Text under study:

MNC Consulting Group Newsletter
March 2012
The Efficient Organization
Sleeping at Work

Combat Counter-Productivity



There is a direct relationship between the amount of time you spend sleeping and your efficiency. It turns out that decreasing sleep by as little as 1.5 hours for just one night reduces daytime alertness by 32 percent. In addition, people who get less than six hours of sleep per night have a 70 percent higher mortality rate than those who get seven or eight hours a night. Given these statistics, it's not surprising that a study at UCLA concluded that sleep's primary function is to "increase efficiency and minimize risk by regulating the duration and timing of behavior."


Humans spend about one-third of their lives sleeping, but it's surprising that many executives still do not allow themselves to get enough sleep, insisting that they need to burn the proverbial midnight oil to keep up with their workload. Unfortunately, what occurs is counter-productivity - the exact opposite of the intended result.


It's no surprise that sleep improves memory and learning, but most individuals who do not get enough sleep are unable to recognize the effects of their lack of sleep on their mental health. And lack of sleep can be dangerous - some statistics show that almost 20 percent of US traffic accidents occur due to driver fatigue. Chronic fatigue along with a myriad of other symptoms, are caused by lack of sleep. Here are a few other areas affected by lack of sleep that ultimately contribute to poor efficiency both on the job and at home.


  1. Thinking. Lack of sleep leads to reduced capacity of attention and concentration. This may lead to difficulties in making decisions or making the wrong decisions.
  2. Memory. Nerve connections needed in memory are able to recover and harden during sleep. If you don't get enough sleep, you are more likely to forget things. Sleep is necessary to enable the storage of experiences and knowledge into short-term memory. If you're not sleeping enough, you're not remembering enough.
  3. Difficulty learning new things. Lack of sleep makes learning more difficult because of an inability to focus. This leads to impaired memory. Studies have also shown that lack of sleep can contribute to hyperactivity in children.

Exercise A:
Quote the passage of the sleep newsletter that begins with the words containing "It's no surprise" and ends with "the wrong decisions.".
Exercise B:
In the sleep newsletter, why does too little sleep make it harder to learn new things? Answer in one to three sentences.
Exercise C:
Translate this sentence from the sleep newsletter into Spanish: "If you're not sleeping enough, you're not remembering enough."
The items here have nothing to do with this work.

Provided information:
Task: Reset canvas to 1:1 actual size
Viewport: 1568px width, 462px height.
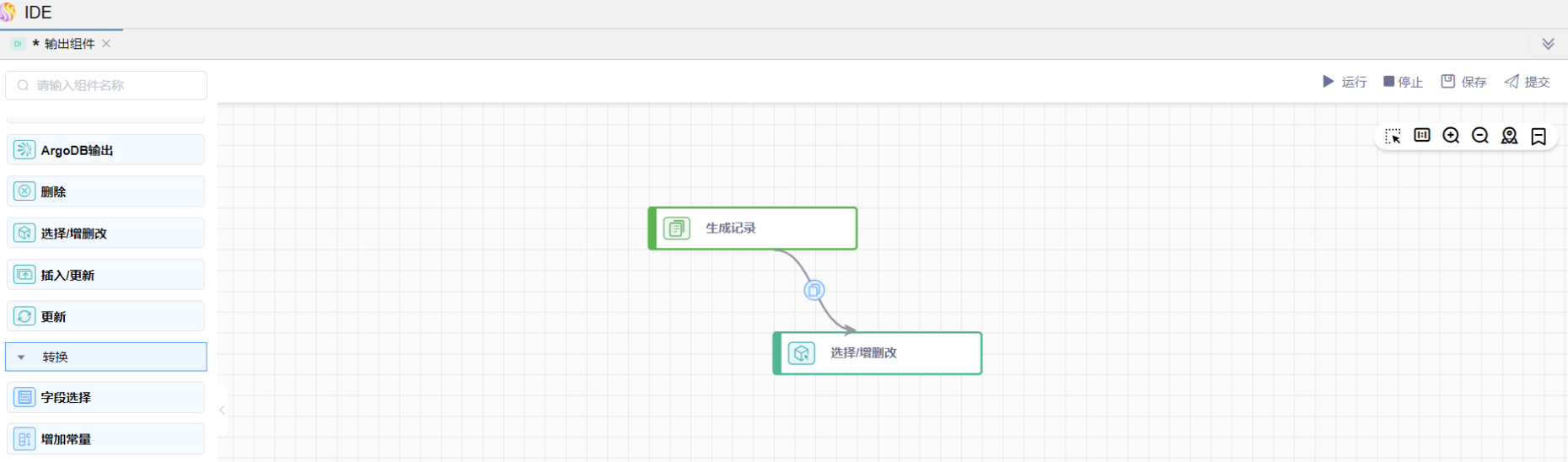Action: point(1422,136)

==

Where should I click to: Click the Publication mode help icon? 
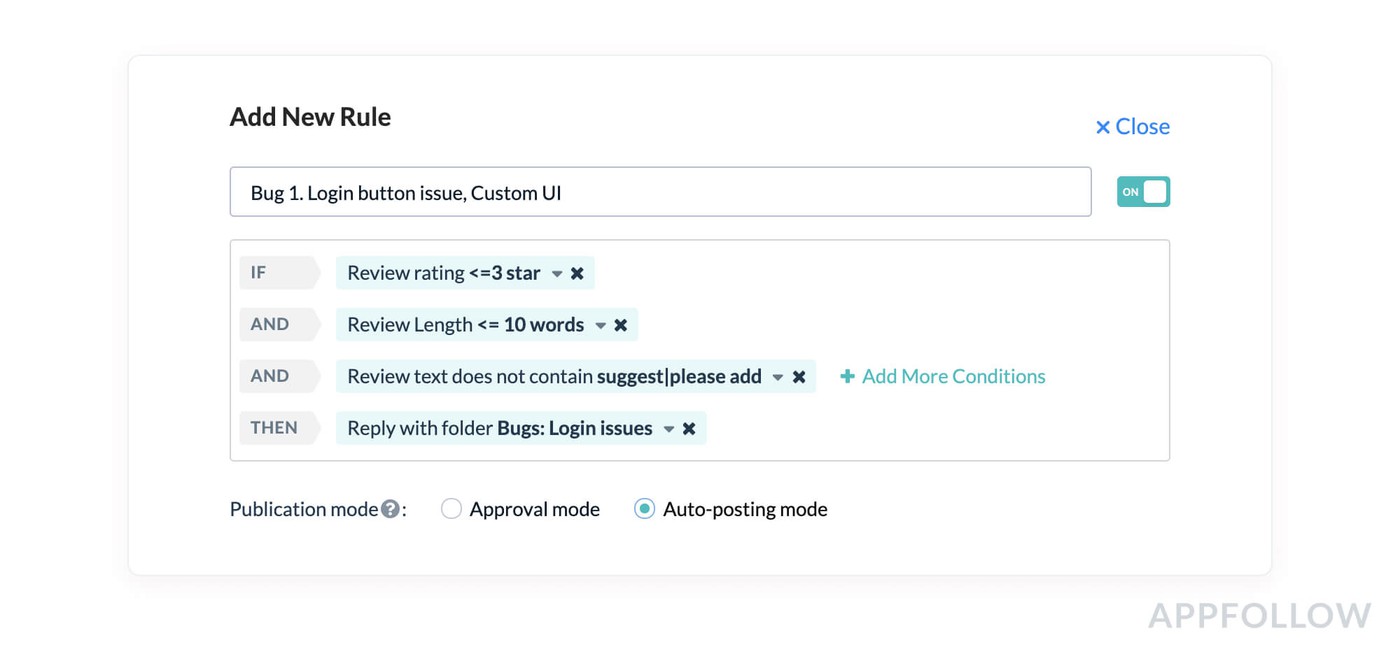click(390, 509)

...

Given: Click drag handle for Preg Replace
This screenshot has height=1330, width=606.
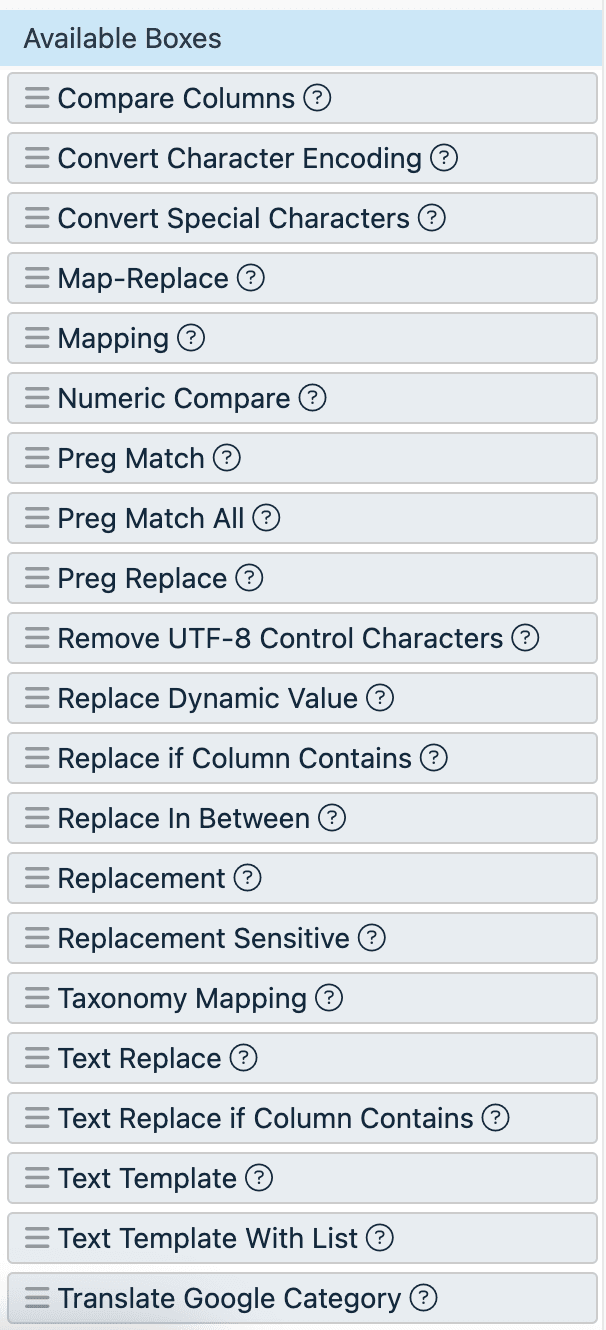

Task answer A:
It's no surprise that sleep improves memory and learning, but most individuals who do not get enough sleep are unable to recognize the effects of their lack of sleep on their mental health. And lack of sleep can be dangerous - some statistics show that almost 20 percent of US traffic accidents occur due to driver fatigue. Chronic fatigue along with a myriad of other symptoms, are caused by lack of sleep. Here are a few other areas affected by lack of sleep that ultimately contribute to poor efficiency both on the job and at home.


  1. Thinking. Lack of sleep leads to reduced capacity of attention and concentration. This may lead to difficulties in making decisions or making the wrong decisions.

Task answer B:
Too little sleep makes it hard to focus, and that inability to focus makes learning more difficult.

Task answer C:
Si no duermes lo suficiente, no recuerdas lo suficiente.